# Not-Aus quittieren



## joki007 (17 August 2006)

Hallo alle miteinander!

Ich hätte eine Frage zum Quittieren des Not-Aus...

Normalerweise wird ja das Not-Aus Relais mittels potentialfreiem Kontakt (Taster) quittiert. Das Not-Aus Relais ist entweder auf manuellen Start oder automatischen Start konfiguriert....

Nun meine Frage:
Wie geht ihr vor wenn ihr von mehrern Stellen aus den Not-Aus quittieren müsst?
So richtig problematisch wirds ja dann, wenn man keine hardwaremäßigen Taster mehr zum quittieren übrig hat. Z.B.: Als Bedienung hat man ein Siemens Mobile Panel 177 welches zwar einen Stop-Pilztaster drauf hat, abner keinen hardwaremäßigen Taster fürs Quittieren des Not-Aus?
Bleibt eigentlich ja nur mehr eines übrig die Resettaster in der Steuerung zu erfassen und mittels Ausgang einen Resetschütz anzusteuern..

Oder sehe ich das falsch?

Würd mich über Antworten eurerseits sehr freuen

lg und Danke
Joki


----------



## smartie (17 August 2006)

So würde ich das machen, und dann halt über das TP vielleich noch einen Reset Taster einbauen.


Gruß smartie


----------



## joki007 (17 August 2006)

Hallo Smartie!

Ich sehs eigentlich auch so, nur denk ich mir halt, das im Resetkreis das unsichere Element "SPS" zwischengeschaltet ist...

Es bestünde somit die Möglichkeit einer Selbstquittierung durch die SPS und das macht mir eigentlich Kopfzerbrechen...

Wäre wirklich interessant wie es vorgeschrieben ist...

lg
Joki


----------



## Flinn (19 August 2006)

Hallo,
wir haben die gleichen Bedenken gehabt. Was passiert, wenn das Quittier-Relais mal kleben bleibt? 
=>Daher verwenden wir Phoenix Not-Aus-Relais. Die reagieren zum Quittieren nur auf eine positive Flanke.

Gruß
Flinn


----------



## Martin007 (19 August 2006)

Flinn schrieb:


> Was passiert, wenn das Quittier-Relais mal kleben bleibt?
> =>Daher verwenden wir Phoenix Not-Aus-Relais. Die reagieren zum Quittieren nur auf eine positive Flanke.



Hallo

das gleiche Problem kann man auch mit einem normalen Taster haben. Dieser kann auch kleben bleiben.
Dann am besten  Not-Aus-Relais nehmen, die auf eine Flanke zum quittieren benötigen.
Dann ist es auch egal , op das Signal direkt von einem Taster oder von einer Steuerung kommt.

AUFGABENSTELLUNG. Führen Sie den Forumsthread zum Quittieren des Not-Aus im Anschluss an dessen letzten Satz weiter.

BEREITGESTELLTES MATERIAL.
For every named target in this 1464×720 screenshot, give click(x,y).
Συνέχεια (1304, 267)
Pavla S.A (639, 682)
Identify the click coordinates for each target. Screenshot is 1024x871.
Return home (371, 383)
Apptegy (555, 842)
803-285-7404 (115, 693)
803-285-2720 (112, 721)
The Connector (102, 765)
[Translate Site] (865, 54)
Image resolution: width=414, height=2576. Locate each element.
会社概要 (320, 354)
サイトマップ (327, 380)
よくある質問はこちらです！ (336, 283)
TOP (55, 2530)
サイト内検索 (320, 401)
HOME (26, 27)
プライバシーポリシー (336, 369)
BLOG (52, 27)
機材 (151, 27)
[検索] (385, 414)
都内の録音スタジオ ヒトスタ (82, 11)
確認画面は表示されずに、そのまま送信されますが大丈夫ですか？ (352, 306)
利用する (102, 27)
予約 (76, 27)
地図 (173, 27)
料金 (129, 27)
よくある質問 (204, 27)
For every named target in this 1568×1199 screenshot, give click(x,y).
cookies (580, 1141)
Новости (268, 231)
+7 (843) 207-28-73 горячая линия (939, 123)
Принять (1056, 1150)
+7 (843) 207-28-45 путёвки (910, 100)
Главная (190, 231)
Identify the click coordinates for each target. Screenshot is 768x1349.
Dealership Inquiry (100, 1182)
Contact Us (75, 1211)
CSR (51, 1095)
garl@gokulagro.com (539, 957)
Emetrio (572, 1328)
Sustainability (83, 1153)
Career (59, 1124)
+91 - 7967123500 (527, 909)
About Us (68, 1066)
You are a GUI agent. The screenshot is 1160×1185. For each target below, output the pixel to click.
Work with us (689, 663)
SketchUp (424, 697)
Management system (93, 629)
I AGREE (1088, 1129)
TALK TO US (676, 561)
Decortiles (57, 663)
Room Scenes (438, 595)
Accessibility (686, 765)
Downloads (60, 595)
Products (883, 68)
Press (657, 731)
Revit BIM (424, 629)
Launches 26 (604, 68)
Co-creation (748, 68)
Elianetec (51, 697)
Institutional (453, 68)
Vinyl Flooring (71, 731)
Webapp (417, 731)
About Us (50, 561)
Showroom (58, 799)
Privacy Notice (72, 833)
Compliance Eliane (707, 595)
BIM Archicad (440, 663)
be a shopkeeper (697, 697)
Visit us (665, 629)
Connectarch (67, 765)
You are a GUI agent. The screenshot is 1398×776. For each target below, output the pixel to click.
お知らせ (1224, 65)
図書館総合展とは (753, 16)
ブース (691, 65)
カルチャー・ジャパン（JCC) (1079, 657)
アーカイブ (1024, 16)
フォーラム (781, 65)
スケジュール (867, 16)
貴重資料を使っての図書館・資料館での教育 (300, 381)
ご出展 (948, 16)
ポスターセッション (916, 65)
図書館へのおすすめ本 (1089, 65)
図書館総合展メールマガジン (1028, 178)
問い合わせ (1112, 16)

LÖSUNG.
Martin


----------



## MSB (19 August 2006)

Ich weiß zwar nicht von welchen Phönix Relais hier die Rede ist,
aber alle die wir bisher eingesetzt haben konnte man im Quittierkreis entweder
brücken für automatischen Start, oder halt einen Taster/Kontakt für manuellen Start.

Ergo von welchem Typ (mit Flankenauswertung) ist hier die Rede?

Mfg
Manuel


----------



## Flinn (20 August 2006)

*Hier die Phoenix Typen*

vgl. Typ Phoenix z.B. PSR-ESA4_B / PSR-ESM4_B

Gruß
Flinn


----------



## Maxl (20 August 2006)

joki007 schrieb:


> Wie geht ihr vor wenn ihr von mehrern Stellen aus den Not-Aus quittieren müsst?


Dieses Problem tut sich bei uns (zumindest für Not-Aus) nicht auf. Es gibt hier nur 2 Ansätze:
1. Not-Aus quittieren nur an Zentraler Stelle - wird eigentlich immer so gelöst - die Problematik mit dem Mobile-Panel tut also gar nicht auf.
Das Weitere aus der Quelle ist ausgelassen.